Beyond Pythagorean Expectation: How Run Distributions Affect Win Percentage
The Pythagorean expectation formula, originally developed by Bill James, provides a reasonably good estimate of the win percentage of a baseball team using the number of runs scored and runs allowed by that team. Improvements on the formula, such as the Pythagenport by Davenport and Woolner, and the Pythagenpat by Smyth and Patriot, allow for variation of the Pythagorean exponent and give a very good estimate for win percentages over a wide range of run environments. This article looks at possible improvements on the Pythagorean formula and its variants that take into account the shapes of the run distributions in addition to the run environment. There is a clear pattern that teams which have a higher slugging percentage score runs more consistently, i.e., their run distributions have a smaller standard deviation, and they tend to win more games than their Pythagorean expectation. This article also examines how metrics that use runs for evaluating teams and players might be adjusted to account for these effects.
Derivations of the Pythagorean expectation formula have been made under certain assumptions. Hein Hundal showed that if run distributions are independent log-normal distributions, then the Pythagorean exponent can be approximated by a particular function of the standard deviation and mean of a typical run distribution. Steven Miller showed that if the run distributions are Weibull distributions, then win percentages are given exactly by the Pythagorean formula, where the Pythagorean exponent is a parameter used to fit the run distributions to data. In both cases the Pythagorean exponent inferred from run distribution data is very close to the empirical value.
In the two derivations described above, the shape of the run distribution is determined for a given average runs per game (RPG), i.e., they are single-parameter distributions. Consequently, a team with a higher RPG is always predicted to win more games. Actual run distributions depend on many variables, such as the rates for walks, singles, doubles, triples and home runs. A team with the same runs scored and runs allowed will not necessarily have a win percentage exactly equal to .500 if the shapes of those run distributions are different. This paper reports on an investigation of these effects and discusses their potential consequences:
- How the shapes of run distributions affect win percentage will be examined using four different sources for the distributions: (i) actual runs scored data, (ii) a log-normal distribution, which has two parameters that can be taken as the mean and standard deviation of the distribution, (iii) a toy model where a given team hits only one type of base hit (single, double, or home run), and (iv) a Markov chain model where a team can have a mixed batting profile. In each case the more consistent a team is in scoring runs (i.e., the narrower the run distribution, or the smaller the standard deviation), the better its win percentage, for fixed RPG.
- Modifications of the Pythagorean formula are proposed that fit all of these data sets significantly better than the standard forms (including the Pythagenpat version).
- Using the results from above, the implications for evaluating players and building a team will be discussed.
First, run distributions from 1999-2008 were used to find win percentages in head-to-head match-ups (435 combinations each year for a total of 4350 pairings of teams). This is done as follows. If team i has probability Pi(n) of scoring n runs in a game, then its win/loss ratio against team j with probabilities Pj(n) is
W/L = [Sum_n Pi(n) (Sum_(n>m) Pj(m))] / [Sum_n Pi(n) (Sum_(n<m) Pj(m))],
where it is assumed that ties are decided with the same ratio. For pairs of teams with approximately the same RPG (within 1%), the win percentage varies from .500 by as much as .035, compared to the maximum deviation of about .005 predicted by the Pythagorean formula for two teams with RPG within 1%.

▶ **INFORMATION SHOWN**
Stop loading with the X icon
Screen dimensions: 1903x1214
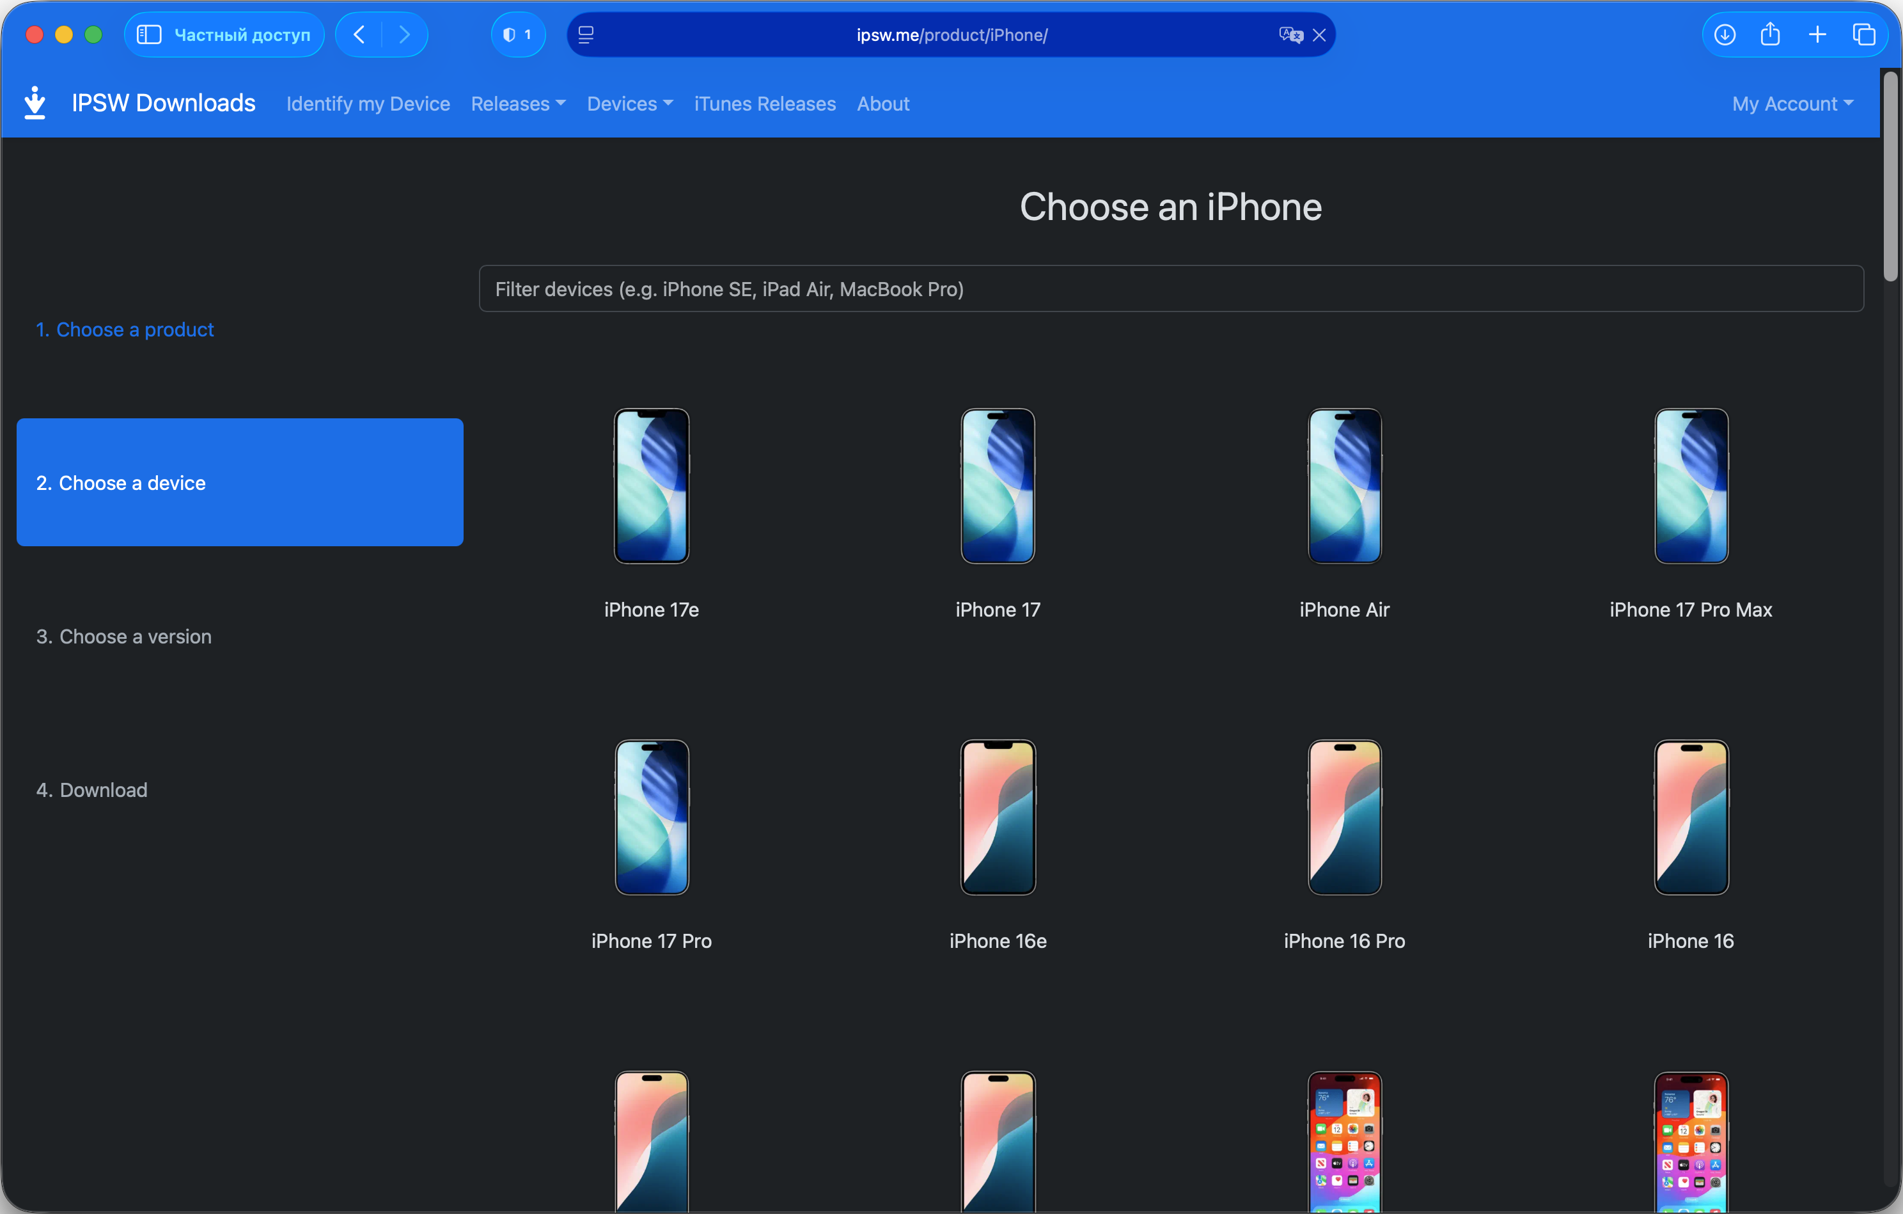click(x=1319, y=35)
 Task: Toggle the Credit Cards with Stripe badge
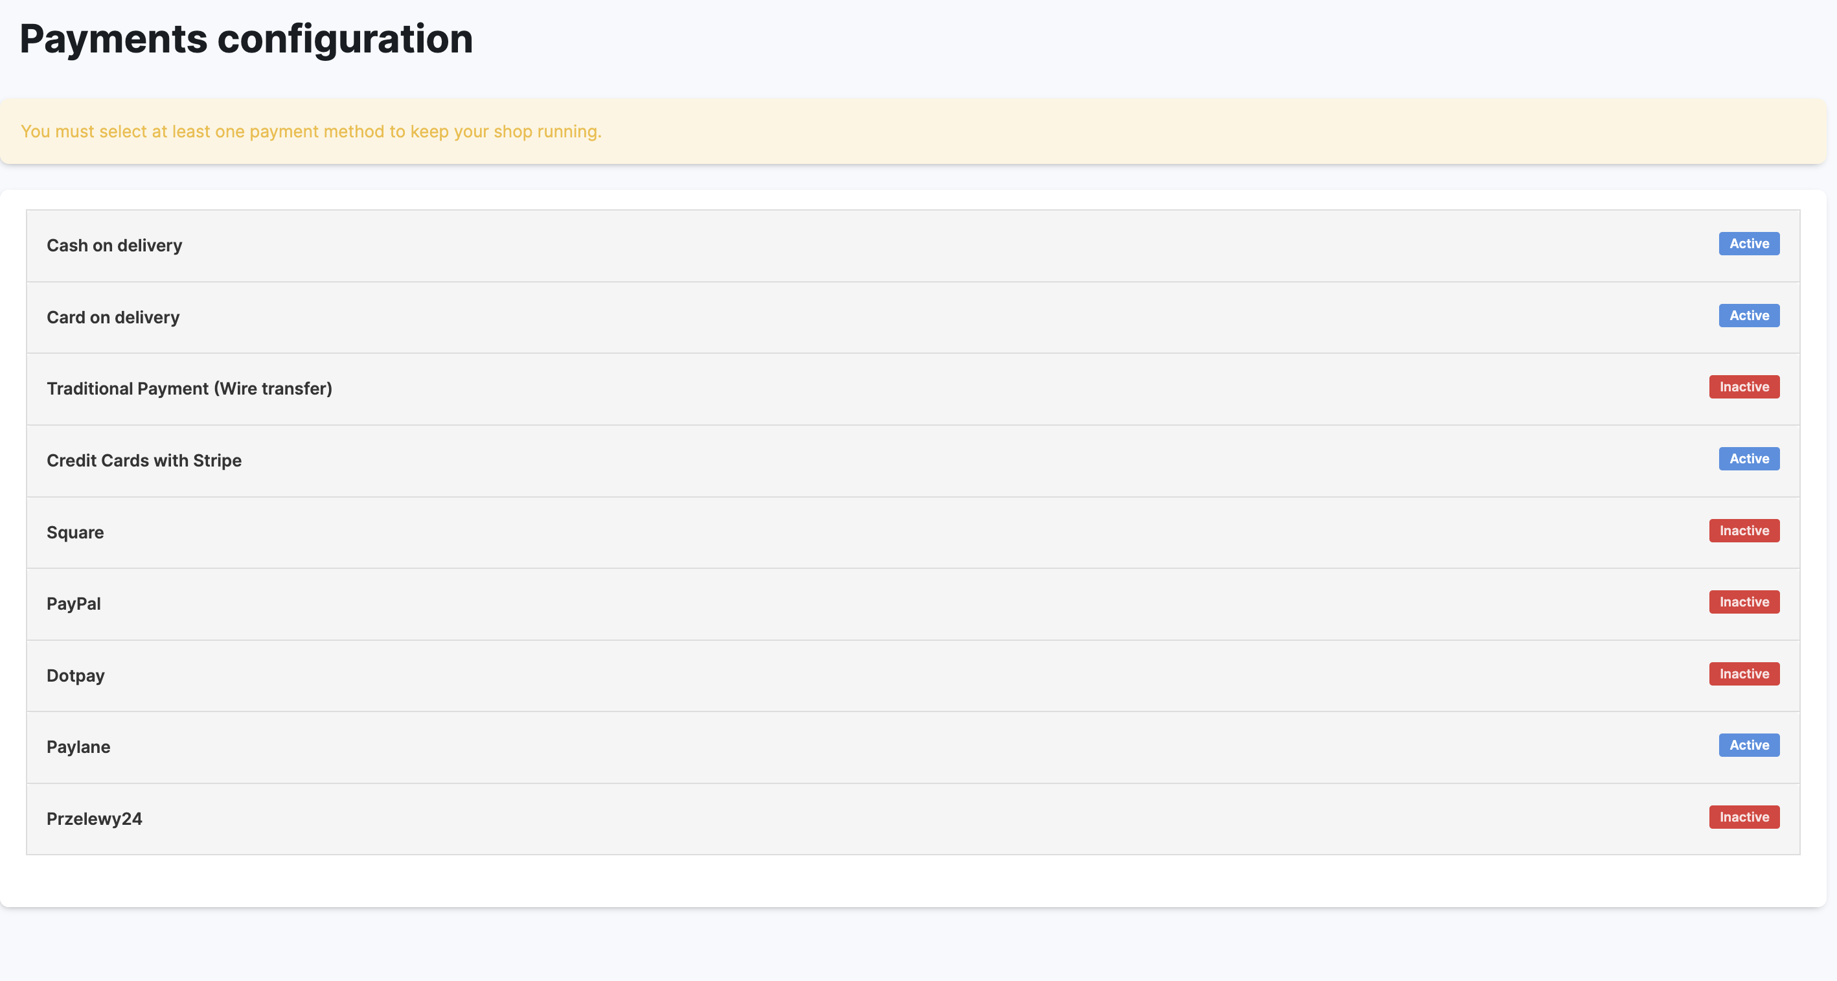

▶ **EXERCISE TASK A**
In the baseball article on Pythagorean expectation, by how much does win percentage vary from .500 for pairs of teams whose RPG is within 1%?
▶ **EXERCISE TASK B**
Carry on the baseball article on Pythagorean expectation from where it stops.

▶ **TASK RESPONSE A**
By as much as .035.

▶ **TASK RESPONSE B**
The next step is to show that much of the deviation is due to the different shapes of the distributions. Using the standard deviation from the mean as a measure of distribution shape, a strong correlation (with correlation coefficient 0.92) was found between the win percentage and the ratio of the standard deviations of the two teams. The win percentage varies inversely with the standard deviation ratio, which means that a more consistent team (i.e., one with the smaller standard deviation) tends to do better than the Pythagorean expectation, while an inconsistent team (larger standard deviation) does worse.
There is a similar spread in win percentages and correlation with standard deviation ratios for teams with different RPG. Dividing the pairs of teams into groups with approximately the same RPG ratio shows that the teams with the smallest (largest) standard deviation within a group tend to win the most (least) games. The degree of correlation between the win percentage and standard deviation ratio goes down as the RPG ratio deviates from one, but generally remains above 0.80.
There is also a mild dependence on the run environment (defined as the total RPG for both teams). A good fit to the data (with root mean square (RMS) error .0046 in win percentage) for the win/loss ratio (for Team 1 playing Team 2) is
W1/L1 = (RPG1/RPG2)^a (SD2/SD1)^b,
where RPGi and SDi are the RPG and standard deviation for team i, and
a = 1.313 (RPG1 + RPG2)^.214, b = 1.020 (RPG1 + RPG2)^( -.356).
This can be compared with an RMS error of 0.0109 when using the Pythagenpat formula, W1/L1 = (RPG1/RPG2)^a with a = (RPG1 + RPG2)^.287, on the same data set.
The question now arises as to whether the differences in standard deviation are entirely due to random fluctuations (which are presumably not reproducible), or are due partly to the different shapes of the intrinsic run distributions of the teams. This was studied in three ways.
First, it was assumed that run distributions are log-normal. Log-normal distributions have two parameters, which can be taken as the mean and standard deviation. Allowing RPG to vary randomly between 4.0 and 6.0 and standard deviations to randomly vary between 2.0 and 3.0, a sample of 5000 pairs of teams was generated. Then for each team a run distribution for a 162-game season was randomly generated, to simulate the 1999-2008 data set. Then win percentages in the head-to-head match-ups were calculated as before.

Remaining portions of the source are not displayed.